### ACTIVITY
Reproduce each entry exactly as it reads. Leave the images out.
......
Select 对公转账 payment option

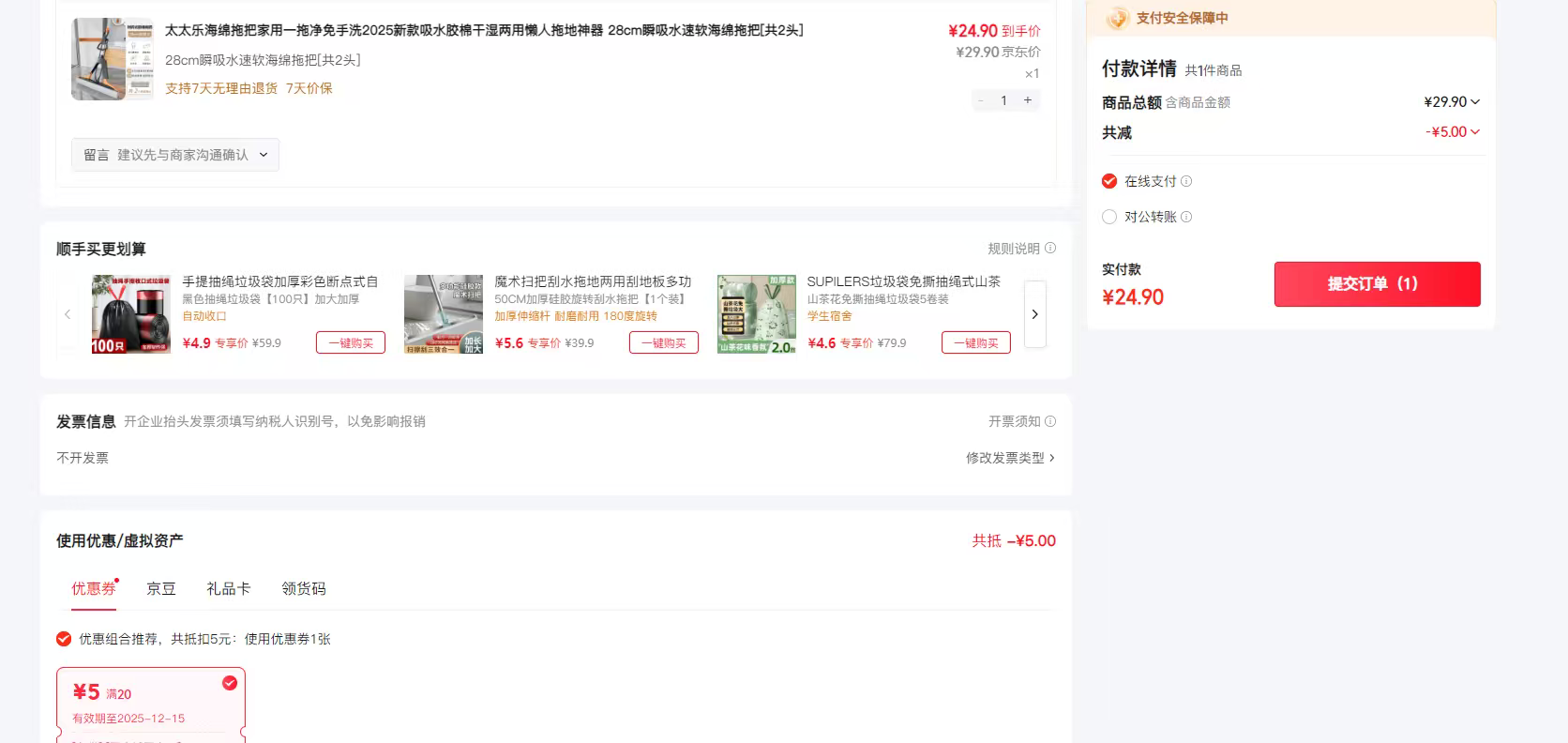(x=1109, y=217)
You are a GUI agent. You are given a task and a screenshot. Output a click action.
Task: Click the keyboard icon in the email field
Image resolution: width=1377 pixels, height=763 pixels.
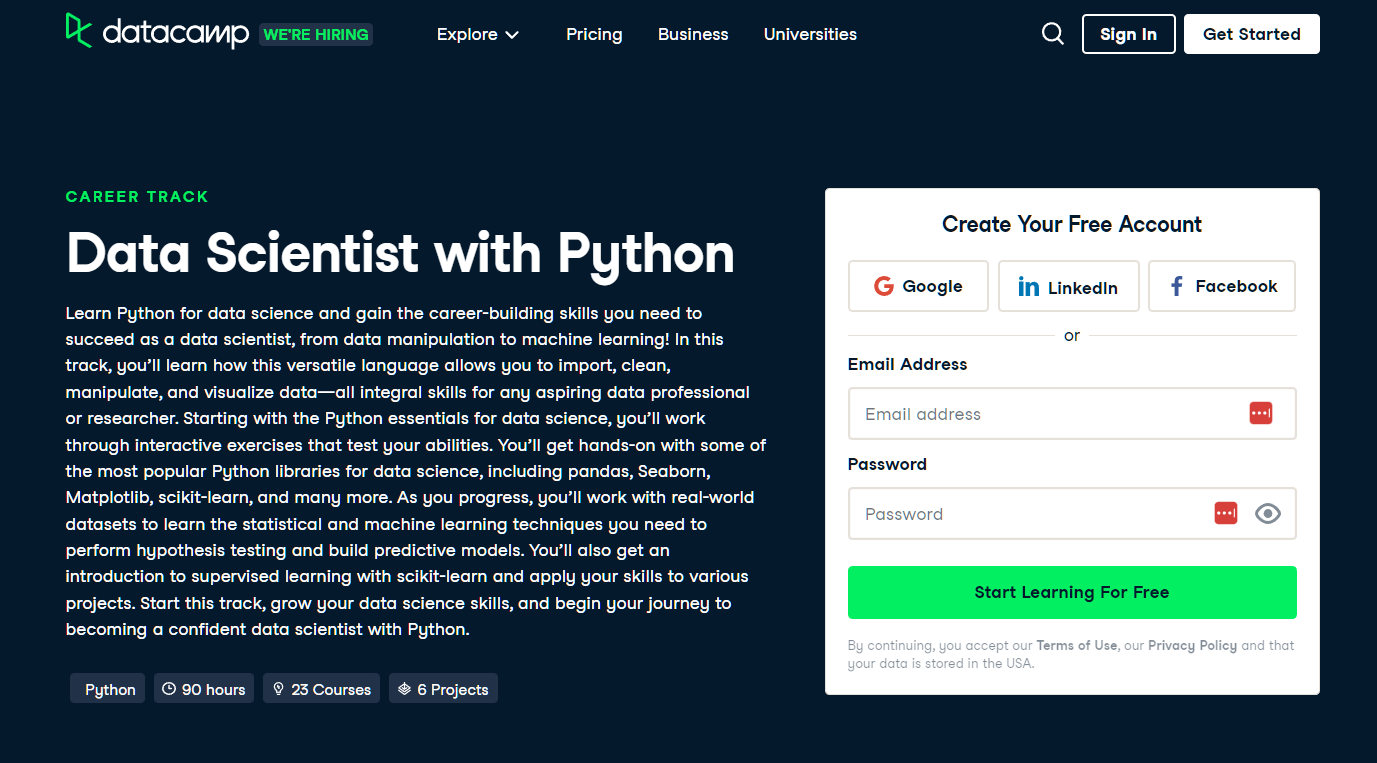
......
### SOLUTION FOR THIS EXERCISE
Select 对公转账 payment option

(x=1109, y=217)
You are a GUI agent. You are given a task and a screenshot. Output a click action.
Task: Click the keyboard icon in the email field
Image resolution: width=1377 pixels, height=763 pixels.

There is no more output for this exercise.